As important as the explanation, diagnosis and treatment of the patient and/or their family members is the day to day of the doctor. Informed consent requires the signature of the patient or a family member who authorizes the technique or treatment. The most common example is blood transfusion: before putting blood the dangers involved are mentioned and the patient can authorize or deny with his signature.
The transmission of information is a right of the patient and a duty of the doctor. But how many information? With what purpose? Would it be logical for the commander of a plane to clarify where and with what strength comes the wind and its influence on engines, fuel consumption and flight? Would it be logical that, since we travel by plane and our life is in danger, they ask us permission to start the flight according to these data?
Throughout history, there have been different positions in this regard. For many years the doctor-sick relationship has been paternalistic. There was a trust relationship between the doctor and the patient, where the doctor knew and established the best techniques, diagnosis and treatment for the patient. The position that denies autonomy in decision-making, for example, is dominant in the European Mediterranean.

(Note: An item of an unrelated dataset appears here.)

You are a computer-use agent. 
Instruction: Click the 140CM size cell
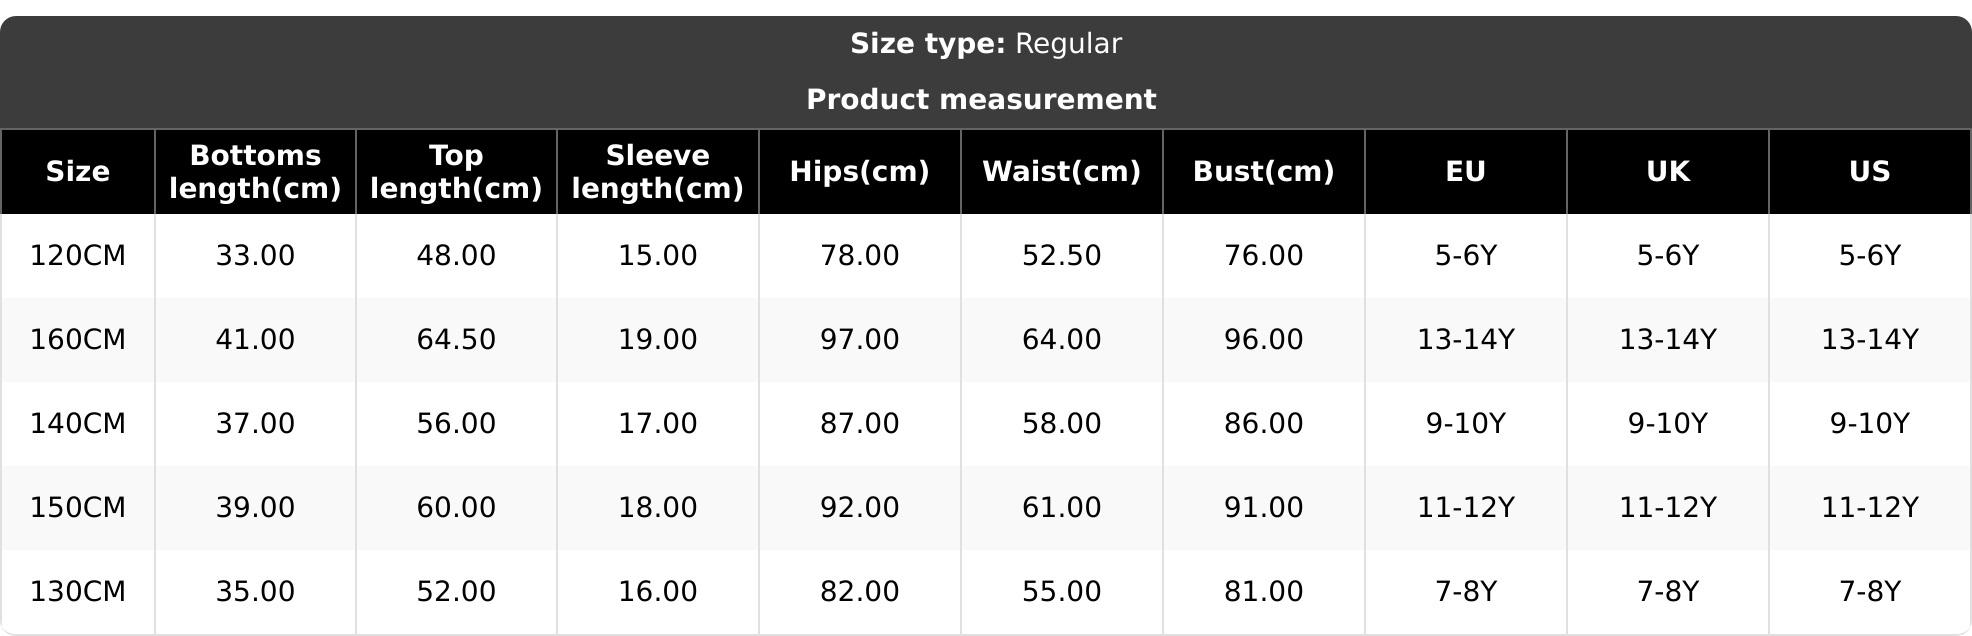click(78, 424)
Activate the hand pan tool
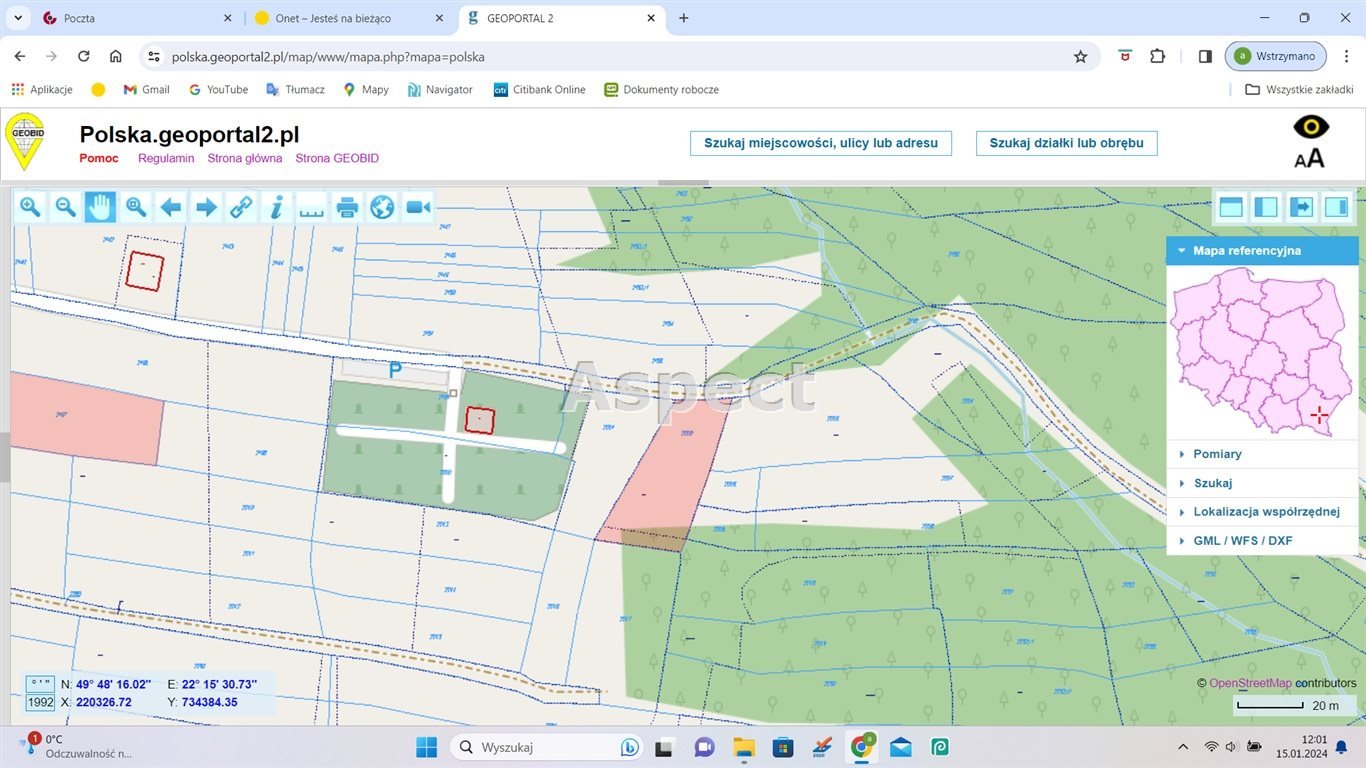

More information is currently requested to participate in the decisions. To this is added the judicial model that comes from the USA. And the ethical need to explain has become law. Although from an ethical point of view, informed consent may be issued verbally or in writing, it must be done in writing in the Spanish State in accordance with Article 10 of the General Law of Health. In some cases, the mere non-application for authorization can become a crime.
Once the information is incorporated, we consider positive that the patient expresses his opinion in important decisions. However, it is not easy to take steps in this regard: explaining what you have, from a point, can become very technical and generates more confusion than clarity in the majority of the population. It is impossible, moreover, to mention all the complications or consequences that a technique or treatment may have. Consequently, the most serious and frequent appear. In this sense, although the informed consent in principle is good, we see that its implementation raises some problems.
On the one hand, it produces an enormous bureaucratization of medicine. For any potentially dangerous intervention, a specific form must be designed and filled out. If a patient is going to have more than one intervention, she should read and sign many forms.
Secondly, it provokes anguish, anguish and doubt both in the patient and in the doctor. Society does not have the habit of doing something like this, so the mere firm makes it suspect that things can go wrong, generating distrust. The doctor is also not calm, since the decision can be different or different.
Finally, this measure is another aspect of the judicialization that the medical-sick relationship has had in recent years. In turn, it offers details on the path of the judicialization of the relationship. In practice, he manages to introduce in this relationship the figure of the third person: the lawyer. This undoubtedly provokes a defensive medicine. The objective is not to cure the patient, but to leave treatment with the patient without complaint. This includes unnecessary preventive diagnostic tests, hospital admission, treatments, etc. It takes us to finish. This, besides being harmful to the patient, is unsustainable for the public health system.